We have some exciting news to share! The Motley Fool UK has now become The Twelfth Magpie -- an independent, UK-owned company, led by our long-serving UK management team — Mark Rogers, Chris Nials and Heather Adlington. In practical terms, it’s the same team you know, now fully focused on serving our UK readers and members.

Just as importantly, our approach remains unchanged: long-term, jargon-free, and on your side. This site is our new home, and there will be extra tweaks made across the coming few days as we settle in. So if anything looks a little off, please bear with us!

The content of this article was relevant at the time of publishing. Circumstances change continuously and caution should therefore be exercised when relying upon any content contained within this article.

The Just Eat share price drops 7%, but please read this before you buy

Should you buy Just Eat shares after 7% price fall on slowing sales growth?

| More on:

You’re reading a free article with opinions that may differ from The Motley Fool’s Premium Investing Services. Become a Motley Fool member today to get instant access to our top analyst recommendations, in-depth research, investing resources, and more. Learn More.

If you’ve been watching the Rugby World Cup, you must have noticed the fast food delivery ads. You’re thinking ahead to the hour between matches and planning something to eat in the gap, when what do you hear in the half-time ads but “Did somebody say Just Eat?

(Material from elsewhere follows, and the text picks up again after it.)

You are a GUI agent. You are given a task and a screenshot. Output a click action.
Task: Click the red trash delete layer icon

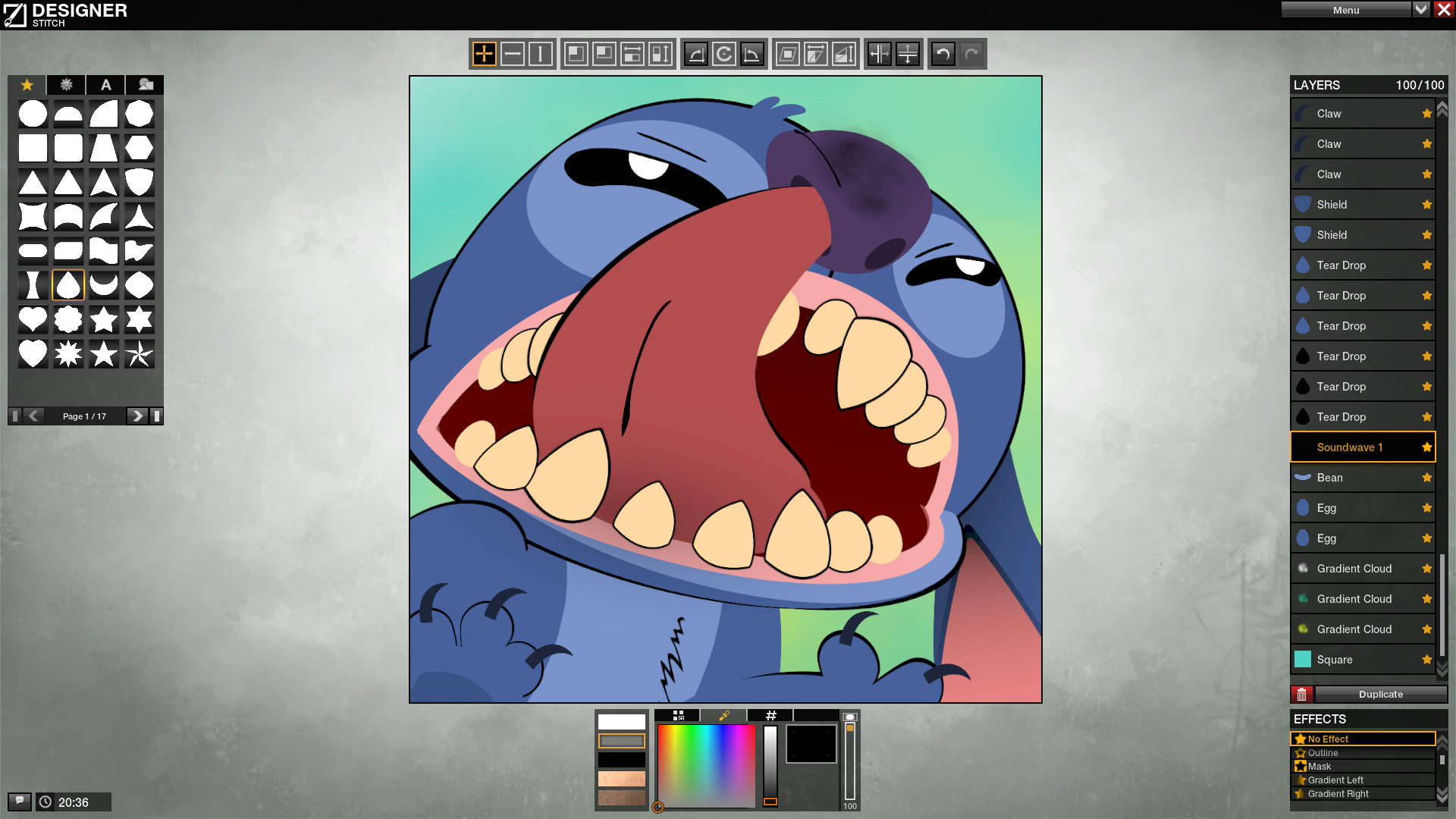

Just Eat (LSE: JE) isn’t the only one, and you’ll surely have noticed Deliveroo also featuring in heavy advertising. It might make you think “These are popular, maybe I should buy some shares,” but I’d suggest caution.

XXX

Sales growth slowing

Just Eat has just released Q3 figures, and sales growth slowed to 8% in the quarter from 11% in the preceding period.  Most companies can only dream of quarterly sales growth rate of 8%, but Just Eat is in the critical market-growing phase when all competitors are trying to grab as big a slice of the cake as they can before the business matures.

That slowdown was enough to send Just Eat shares down 7% in morning trading. It’s exactly what happens, as I’m always pointing out, when a hot growth stock reports anything that is less than sparklingly optimistic.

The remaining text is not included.